Inovio announced Monday its experimental vaccine for the Zika virus received approval from U.S. regulators for an early-stage human trial testing.
"Our pipeline is very full and very productive. We're able to advance a lot of products," president and CEO Joseph Kim said in an interview with "Power Lunch" on Tuesday. "We can rapidly and safely move these programs forward."
The early-stage Zika study will enroll 40 healthy subjects and evaluate safety, tolerability and immune response to the vaccine.

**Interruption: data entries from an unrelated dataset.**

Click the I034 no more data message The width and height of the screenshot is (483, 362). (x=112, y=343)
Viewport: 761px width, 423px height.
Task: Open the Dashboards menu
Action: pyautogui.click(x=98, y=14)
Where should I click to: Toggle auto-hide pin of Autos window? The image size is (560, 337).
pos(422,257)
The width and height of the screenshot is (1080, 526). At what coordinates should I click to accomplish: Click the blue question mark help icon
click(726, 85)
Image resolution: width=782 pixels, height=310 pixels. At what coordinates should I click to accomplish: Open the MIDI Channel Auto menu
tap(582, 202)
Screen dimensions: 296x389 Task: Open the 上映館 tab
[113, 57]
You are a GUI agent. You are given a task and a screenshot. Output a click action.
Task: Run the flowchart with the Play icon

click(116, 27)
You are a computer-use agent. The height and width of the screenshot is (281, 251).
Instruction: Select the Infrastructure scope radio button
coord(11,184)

The World Health Organization declared Zika a global health emergency. The illness has been associated with microcephaly, a birth defect characterized by an usually small head and potential developmental problems.
Inovio also has an Ebola vaccine in the pipeline and is competing against the likes of Merck, Johnson & Johnson and GlaxoSmithKline. However, Kim is confident his company can take on its larger rivals.
"We're fortunate enough to have a technology and DNA-based therapies where we can safely and perhaps more efficiently and effectively advance these products," he said.
Meanwhile, its "leading product" for cervical dysplasia is about to enter phase-three studies, said Kim. He downplayed the two-year gap between the drug's phase-two and phase-three studies.
"It takes a long time to take new disruptive technologies for these important diseases forward," he explained.
— Reuters contributed to this report.